Each LGA-1366 socket is wired to six DDR3 DIMM slots for triple-channel memory, and is powered by an 8-phase digital-PWM circuit. Each socket further has a 3-phase power circuit for its DIMM slots. The CPU VRM for each socket takes input from an 8-pin ATX, and what appears to be a 6-pin +12V (PCI-E?) connector. The motherboard further takes power from a 6-pin PCI-E power connector apart from the usual 24-pin ATX power connector. Some of these inputs may be redundant and needed only for additional electrical stability to support competitive overclocking.






At the heart of the board is what appears to be an Intel 5500 "Tylersburg" or Intel X58, paired with an Intel ICH10-class southbridge. All of its SATA 3 Gb/s ports are located next to it, while a Marvell-made SATA 6 Gb/s controller provides two additional ports. There are seven PCI-Express 2.0 x16 slots in all, driven by four x16 links over two NVIDIA nForce 200 bridge chips. The exact lane distribution is not known. There seem to be two gigabit Ethernet controllers, 8-channel audio, eSATA, USB 3.0, and EV-Bot support. More about the board may surface during the CES event.

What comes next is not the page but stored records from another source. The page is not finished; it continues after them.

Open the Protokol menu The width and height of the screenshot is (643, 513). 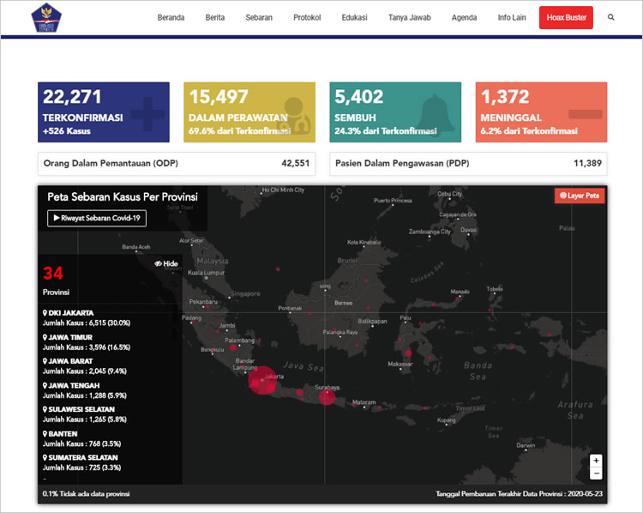click(x=307, y=17)
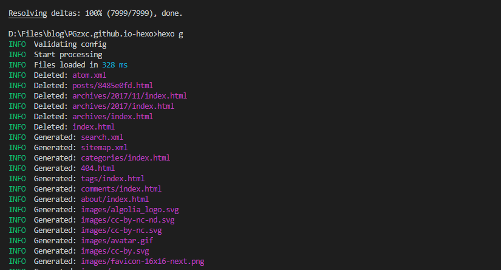Select the search.xml generated file
Screen dimensions: 501x270
(102, 137)
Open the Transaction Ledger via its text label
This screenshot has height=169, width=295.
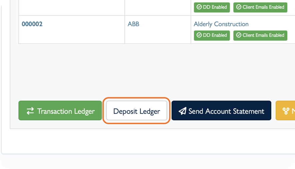click(66, 111)
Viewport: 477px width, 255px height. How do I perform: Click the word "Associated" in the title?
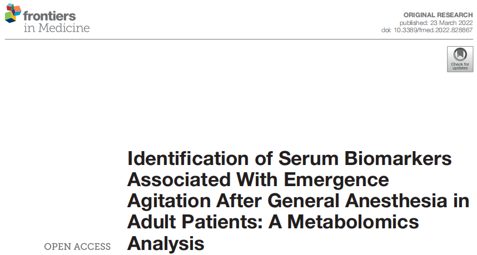[179, 181]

*View at TechPowerUp Main Site*


----------



## [I.R.A]_FBi (Jan 4, 2010)

seven?


----------



## btarunr (Jan 4, 2010)

[I.R.A]_FBi said:


> seven?



What's your count?


----------



## [I.R.A]_FBi (Jan 4, 2010)

7 but what to put in all the slots! madness!


----------



## iDont (Jan 4, 2010)

Dual 8 pin + triple 6 pin power connectors


----------



## Weer (Jan 4, 2010)

btarunr said:


> to support competitive overclocking.



So, DOES it overclock?


----------



## Disparia (Jan 4, 2010)

Ugh... XL-EATX. Way to limit adoption EVGA :/

While I couldn't use any of the EATX cases that I already have, there is luckily one from Supermicro that I like, and maybe another one or two from other manufacturers that I could tolerate.


----------



## [I.R.A]_FBi (Jan 4, 2010)

shoulda been atx with 3 slots per pcu


----------



## TAViX (Jan 4, 2010)

12 DDR3 memory slots?? Imagine, 24GB RAM for crazy mofos!

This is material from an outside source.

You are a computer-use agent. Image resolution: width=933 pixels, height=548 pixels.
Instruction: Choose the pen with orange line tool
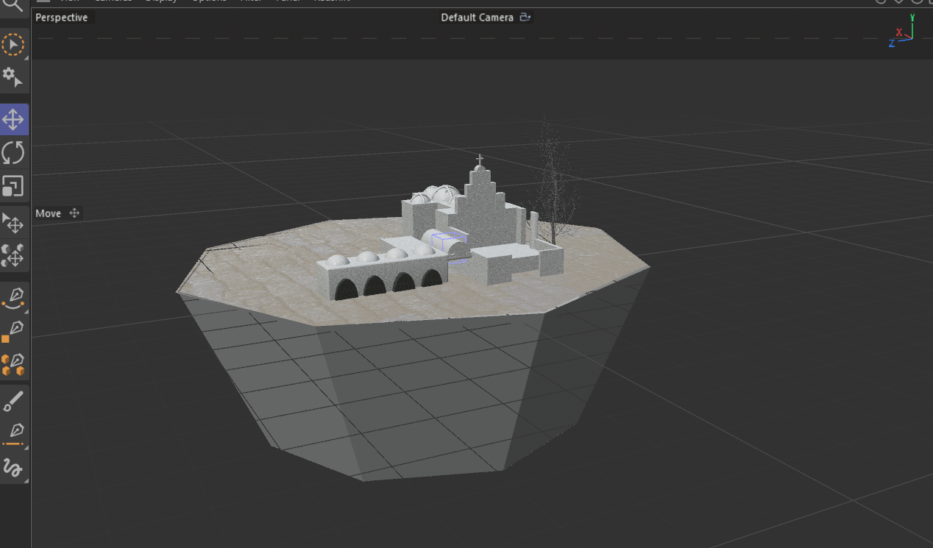tap(13, 434)
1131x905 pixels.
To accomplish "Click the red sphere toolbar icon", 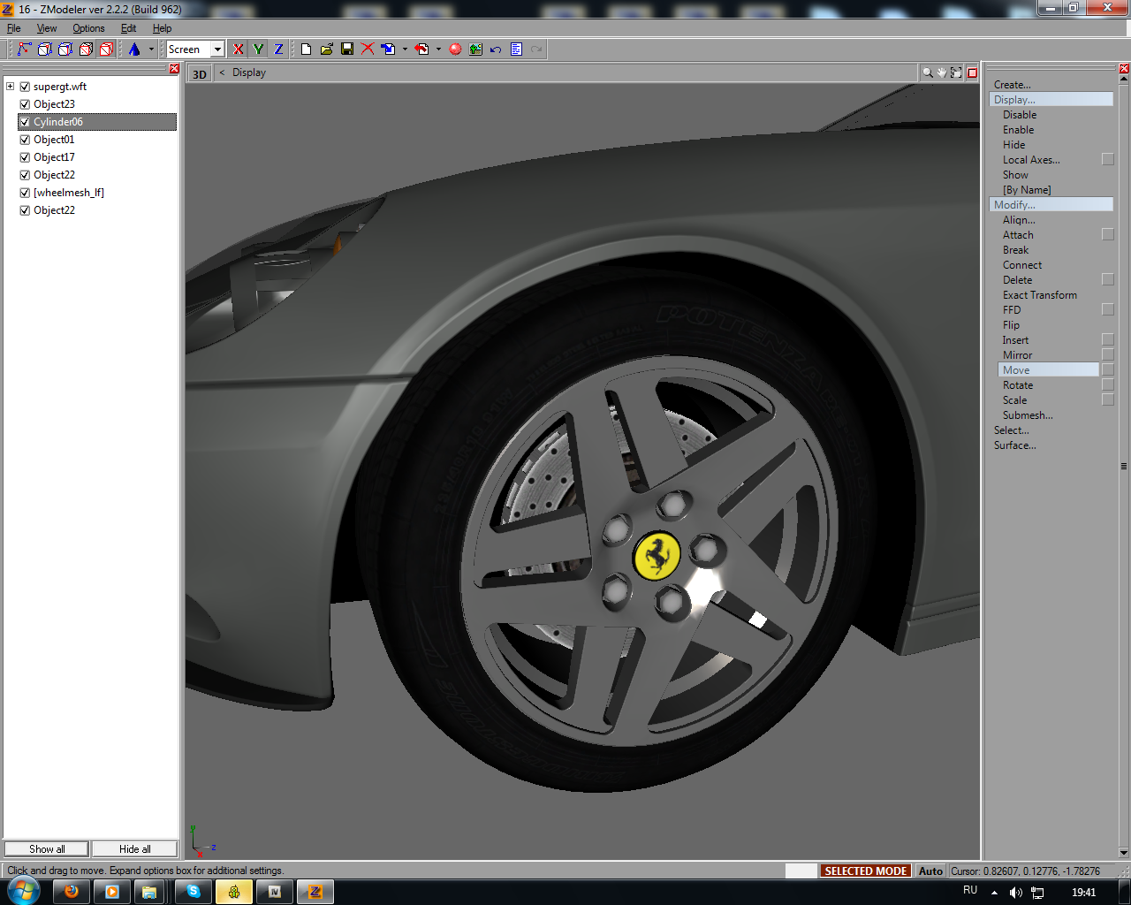I will tap(455, 49).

But the cherry on top of the cake are those 4 PCI-E full x16! Imagine 4 x 5970 in CFX! Damn, playing on 3 or 6 monitors never seems so sweet!

The question is tho, what PSU do you need in order to power the above setup??????


----------



## afw (Jan 4, 2010)

Well they will have to design low-profile coolers for the chipsets .... else its gonna block the VGA cards .... :shadedshu 

well the NB will run hot for sure with 2 CPU's and RAM in 12 slots ....


----------



## afw (Jan 4, 2010)

TAViX said:


> 12 DDR3 memory slots?? Imagine, 24GB RAM for crazy mofos!
> 
> But the cherry on top of the cake are those 4 PCI-E full x16! Imagine 4 x 5970 in CFX! Damn, playing on 3 or 6 monitors never seems so sweet!
> 
> The question is tho, what PSU do you need in order to power the above setup??????



well first of all you cant run 4 x 5970 in crossfire mode ... only 4 GPUs so only 2 x 5970s ...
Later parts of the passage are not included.